Mr. Reynolds returned to scribbling, but continued speaking in a monotone voice. "You'll need to fetch that vagrant friend of yours, Kera. Bring her here, if she's still alive." He indicated, with his chin, that he was going to show this new paragraph to Miles, as well. "I have a ritual to summon the gods and submit your disobedience to them directly. They'll be the ones to decide of your fate. And of Kera's. Hers will probably be worse." He winced, crossing out something on the page. "But I think forcing you to watch her trial and execution will terrify you into obeying, won't it?"

He raised the notebook again:

"I'm not going to stand for this anymore. I hate being played, and bullied."

Below it he'd drawn a thick line over a few words, and Miles couldn't tell what they had originally said. The final words, however, brought Miles to a half smile, half frown:

"Gather whoever isn't planning on obeying. And Kera, for real, if you can find her. Meet me here tomorrow, early morning. I might be able to get you out."

Miles barely had a second to nod, and opened his mouth to ask the hordes of questions cramping into his brain—but Mr.
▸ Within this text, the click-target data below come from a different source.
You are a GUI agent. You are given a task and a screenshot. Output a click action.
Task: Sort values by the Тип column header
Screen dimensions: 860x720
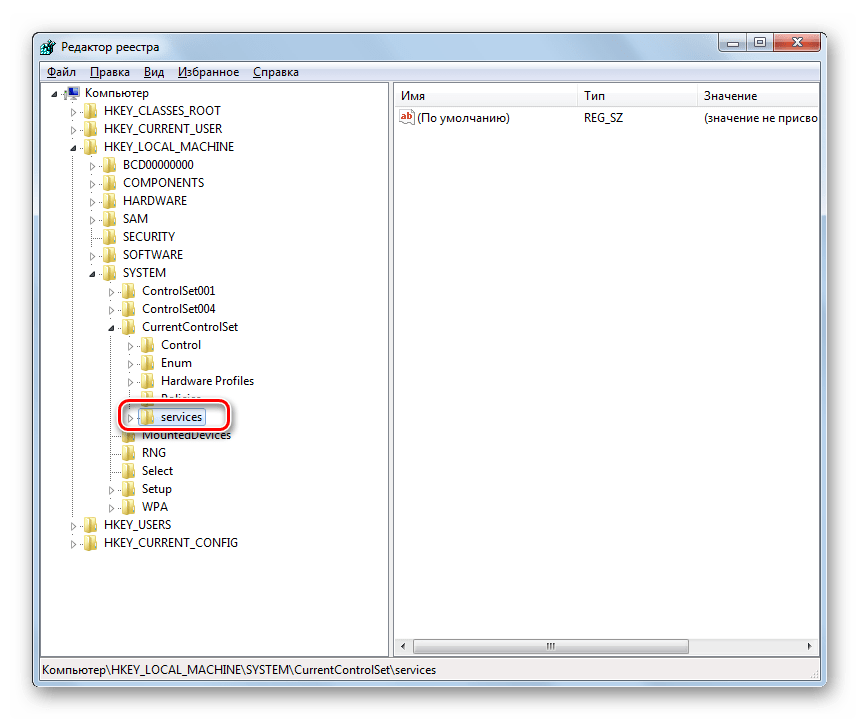click(636, 96)
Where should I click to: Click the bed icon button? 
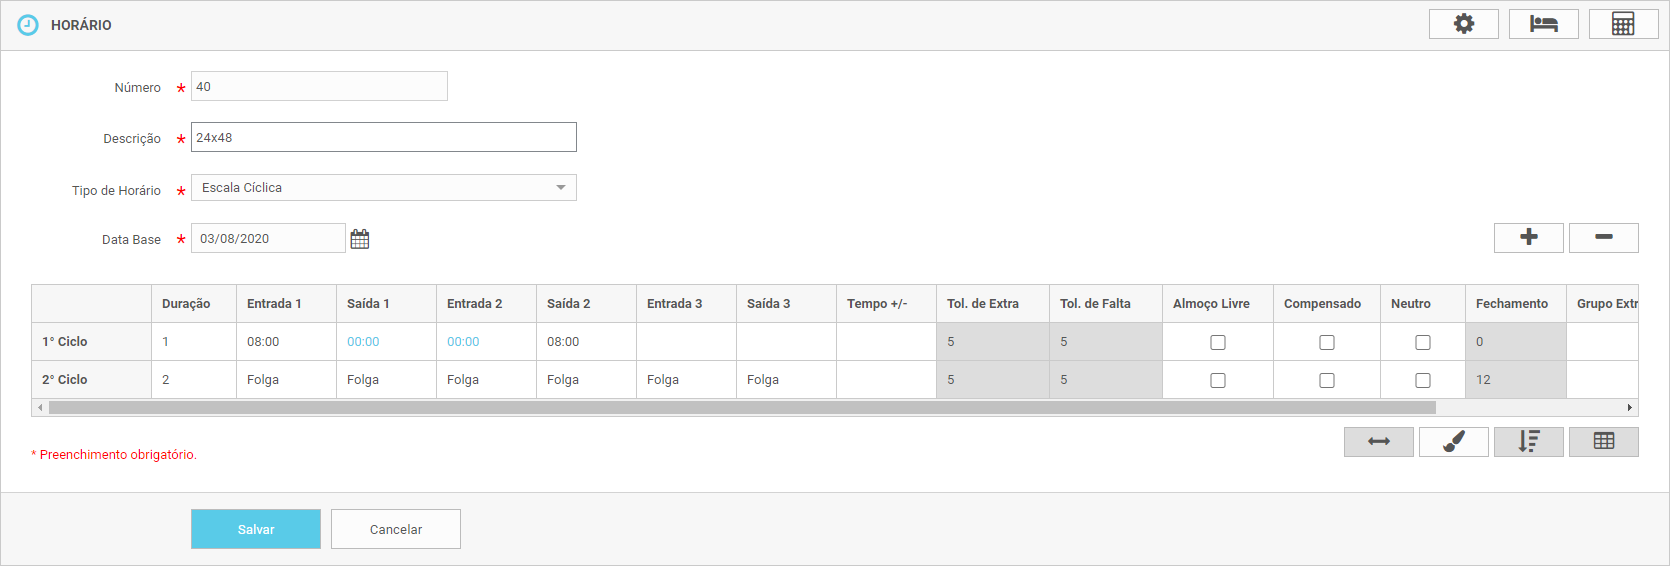click(x=1543, y=24)
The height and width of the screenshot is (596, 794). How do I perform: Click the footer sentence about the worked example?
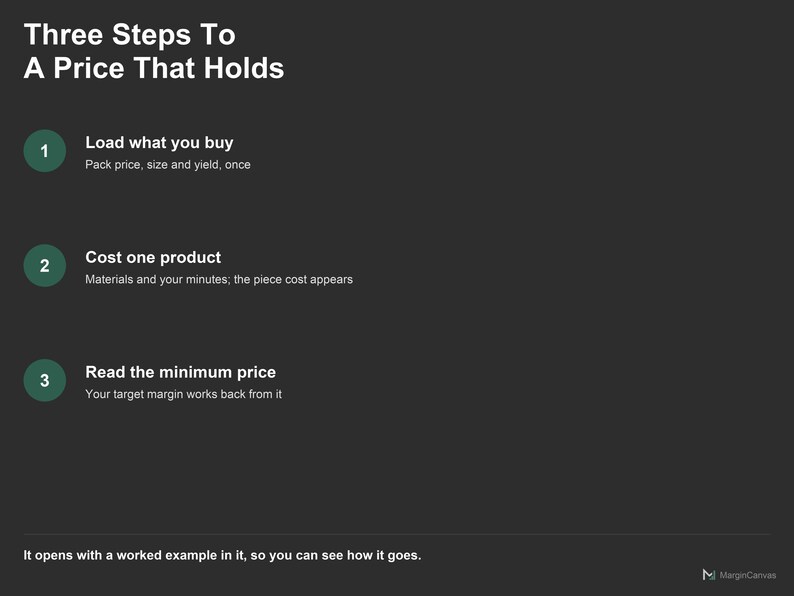(x=222, y=555)
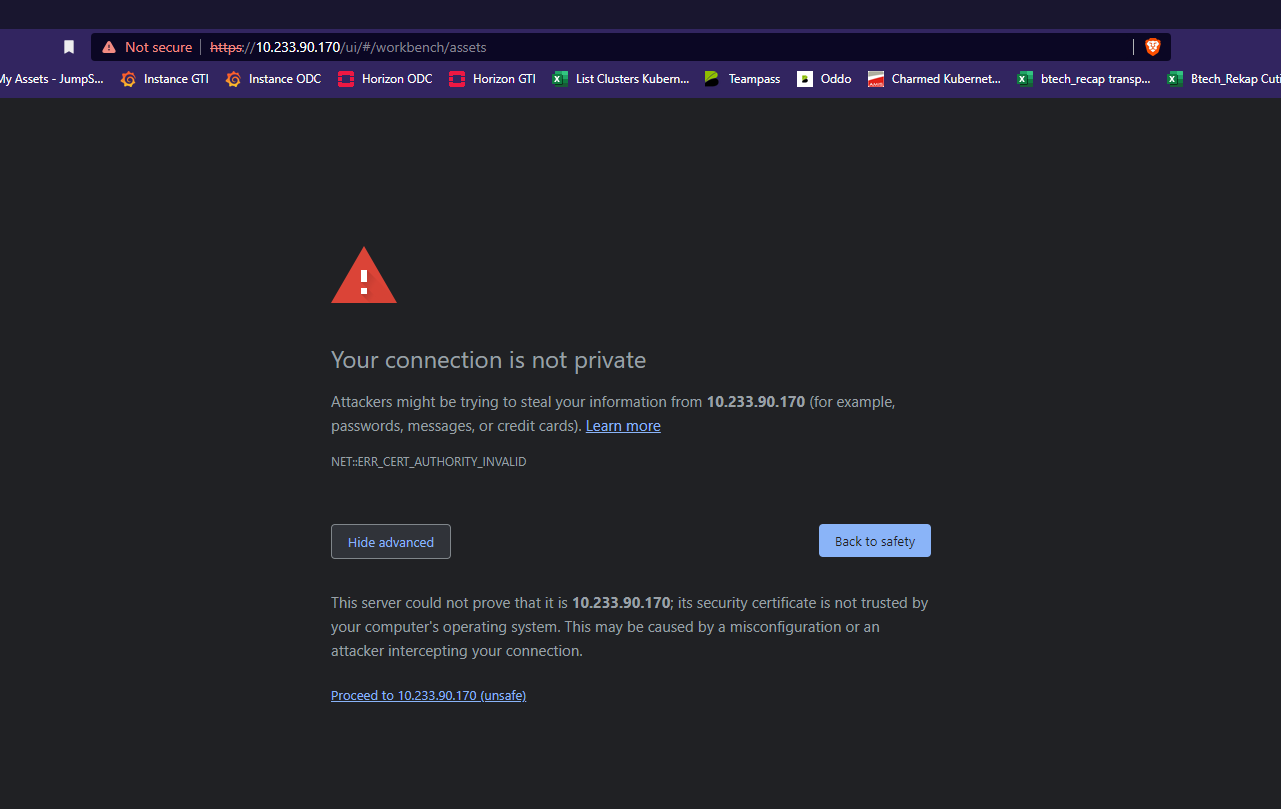The width and height of the screenshot is (1281, 809).
Task: Go to the Oddo bookmark
Action: tap(825, 79)
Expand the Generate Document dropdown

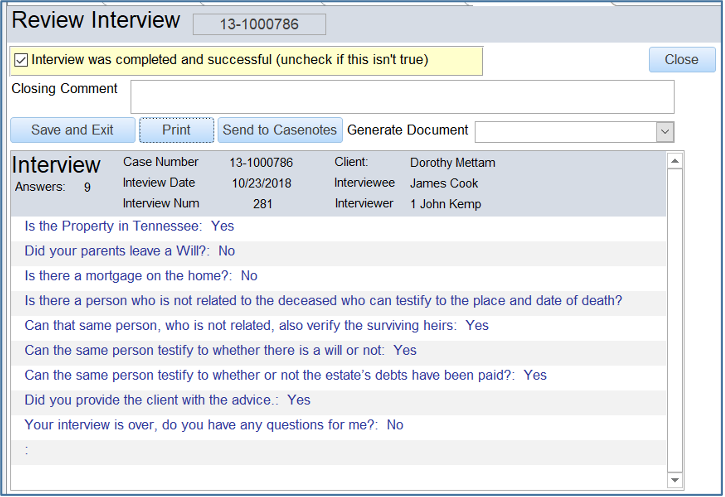click(x=665, y=131)
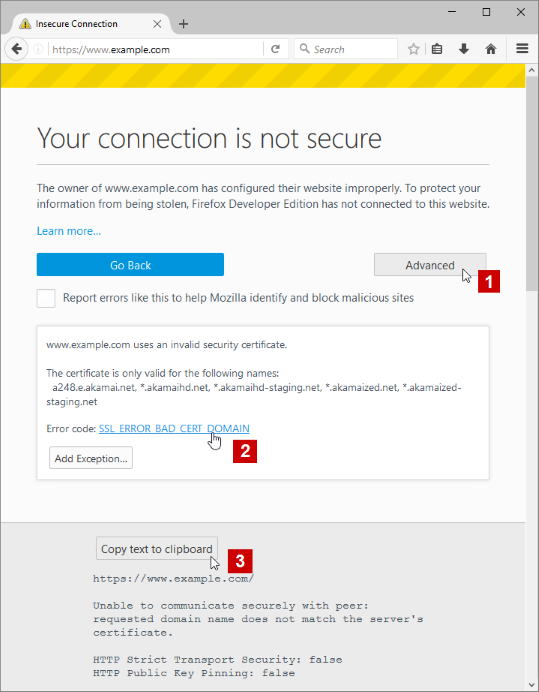Image resolution: width=539 pixels, height=692 pixels.
Task: Open the Downloads arrow icon
Action: [464, 49]

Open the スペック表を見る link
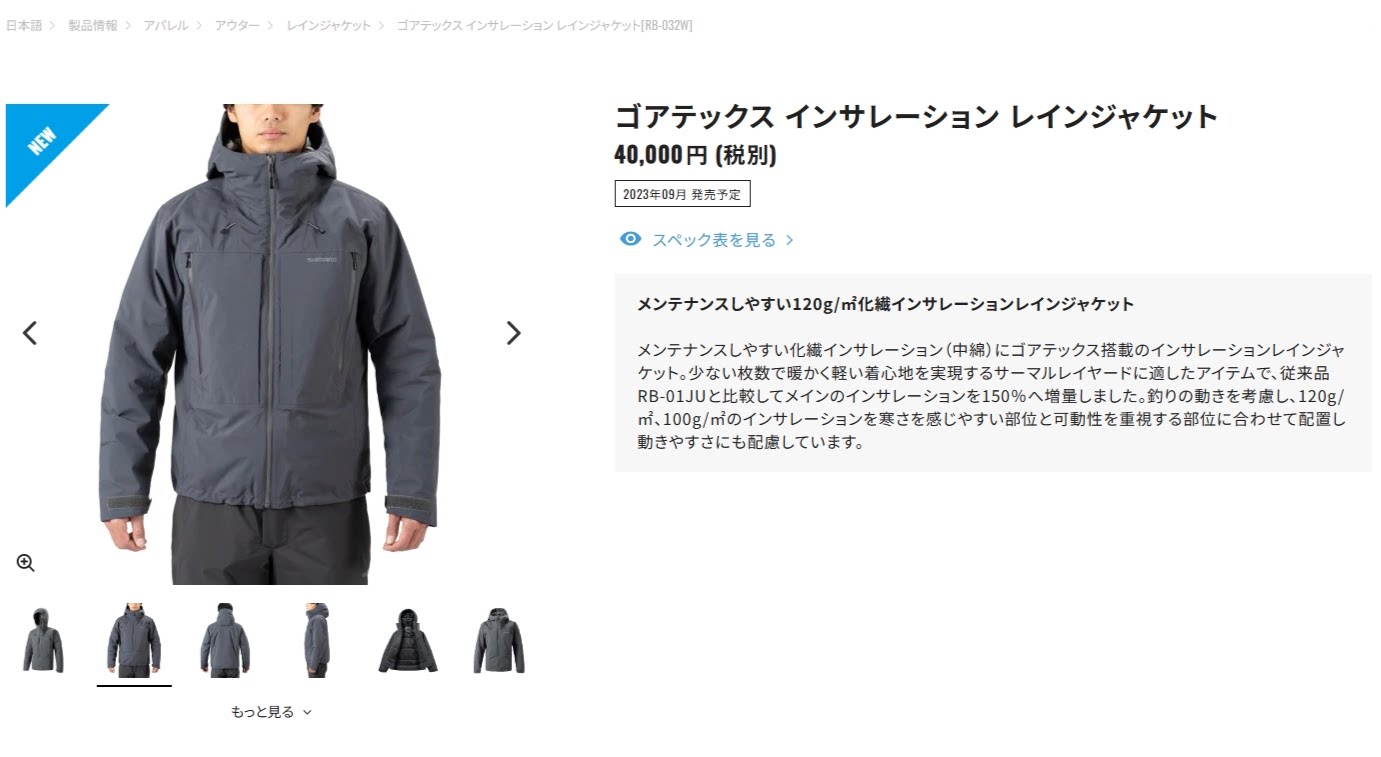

Reynolds dropped the notebook and twisted away from him. He didn't turn back around this time, disappearing behind the rows of bungalows.

Miles looked at the girl, who bent down to read Mr. Reynolds' words. She mouthed them, softly, then gawked up at Miles with arching eyebrows.

"Oh, shit," she said, letting go of the book, too. She kicked it back on the other side of the barrier. "Keep that safe. Do as he asks. Go," she motioned towards the forest, "get out of here, before they come snooping. Because they're hovering, I know it, I feel it, and they're going to want to know what happened here."